Onde temos em frente ao espelho a corcunda, que é nossa infância e os pés que representa nossa velhice. A corcunda é representada na por Luiz ( Rafael Amâncio) que traz a pureza do olhar para as formas do mundo, a sede, a fome e o sol
“e o que é aquele lampião acesso lá em cima padrinho? Pergunta ele apontando para o sol ” já as pernas, cansadas, espinhosas e solitárias por causa de uma vida amarga, vem sendo carregada por Teodoro ( Severino Florêncio) velho carrancudo e ignorante
“já disse qual era o nome desse lampião, sujeito, é o sol. E debaixo dele tudo é traição” responde Teodoro.
O cenário desses dois esqueletos é o sertão seco, onde nem lágrima brota, hoje, um pouco esverdeado por causa da mudança do clima e tempo a adiante, cenário esse que abriga a chegada da morte repentina e da partida para além da esperança de uma terra melhor. O sertão é apresentado na peça como uma condenação de Deus, como se ele deixasse o homem a as moscas e voltasse seus olhos para o infinito.
A escuridão também serve de fundo, Luiz, sempre temeu a escuridão, quando criança “Luiz apague as lamparinas, pois a escuridão já vem vindo” alerta Teodoro
“o senhor deixa eu acender uma lamparina padrinho? É que eu tenho medo da escuridão”. Luiz acreditava que a escuridão poderia comê-lo vivo. O escuro que cresce por dentro das paisagens secas, escuro sem nome nem forma. Escuro esse que come vivo qualquer sonho de criança.

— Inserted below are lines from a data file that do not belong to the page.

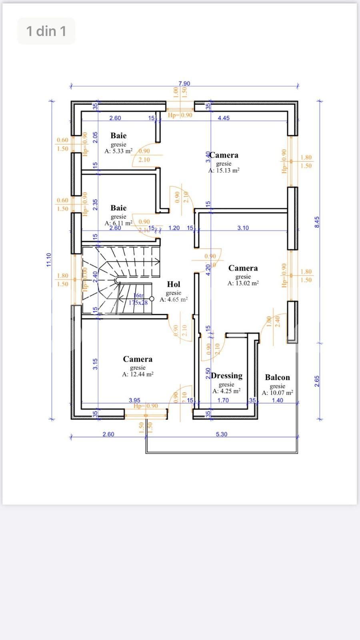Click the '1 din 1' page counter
46,31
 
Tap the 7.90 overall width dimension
184,84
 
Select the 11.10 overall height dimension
49,260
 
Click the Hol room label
174,284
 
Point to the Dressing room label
227,376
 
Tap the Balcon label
277,377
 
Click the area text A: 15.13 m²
224,170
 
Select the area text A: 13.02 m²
243,283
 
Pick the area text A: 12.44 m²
138,374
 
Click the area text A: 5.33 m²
118,151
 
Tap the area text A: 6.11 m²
118,223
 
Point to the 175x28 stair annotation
138,303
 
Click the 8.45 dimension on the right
317,222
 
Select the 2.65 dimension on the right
317,380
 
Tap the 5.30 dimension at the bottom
222,434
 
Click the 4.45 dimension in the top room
224,118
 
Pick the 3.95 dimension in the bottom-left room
134,400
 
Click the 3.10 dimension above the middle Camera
243,228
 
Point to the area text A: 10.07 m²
277,393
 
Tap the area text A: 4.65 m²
174,299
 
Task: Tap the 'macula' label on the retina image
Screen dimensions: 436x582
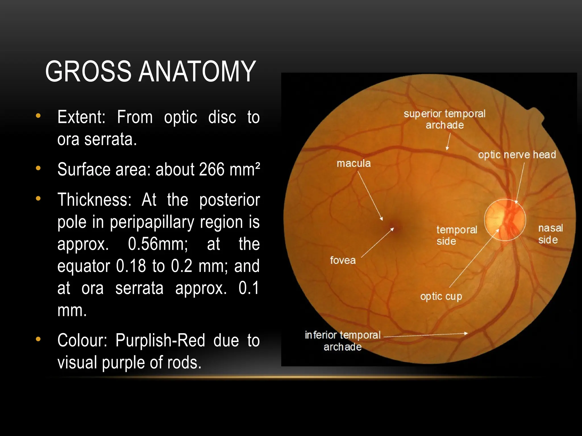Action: click(x=354, y=164)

O tempo vai passando e Luiz vai tomando jeito nas pernas. Já não é mais um menino bobo, enfrenta a escuridão de facão. Enquanto Teodoro continua a sua sina, atrás de uma botija sagrada.
A botija sagrada é uma história que o pai de Teodoro contou sobre um tesouro que vem sido procurado por anos e anos no sertão. E quem achar esse tesouro irá trazer novamente à fartura para o sertão.
O amor entre o silêncio e o olhar duro com cercas, a utopia de uma botija sagrada, o sustentar das pernas, o escuro que come gente, o sol em lamparina, a aprendizado através das tapas e surras da vida, o gemido que a carne faz quando ficamos moço, chegada e a partida de quem nem chegou lá. O pai que vira filho quando se está velho e o filho velho que vira pai do pai. Tudo isso são elementos chaves para acompanhar com os olhos a relação entre Deus e o Homem.
A peça Deus Danado simplesmente é: uma construção de sentimentos ao seco escuro do sertão ainda inalterado.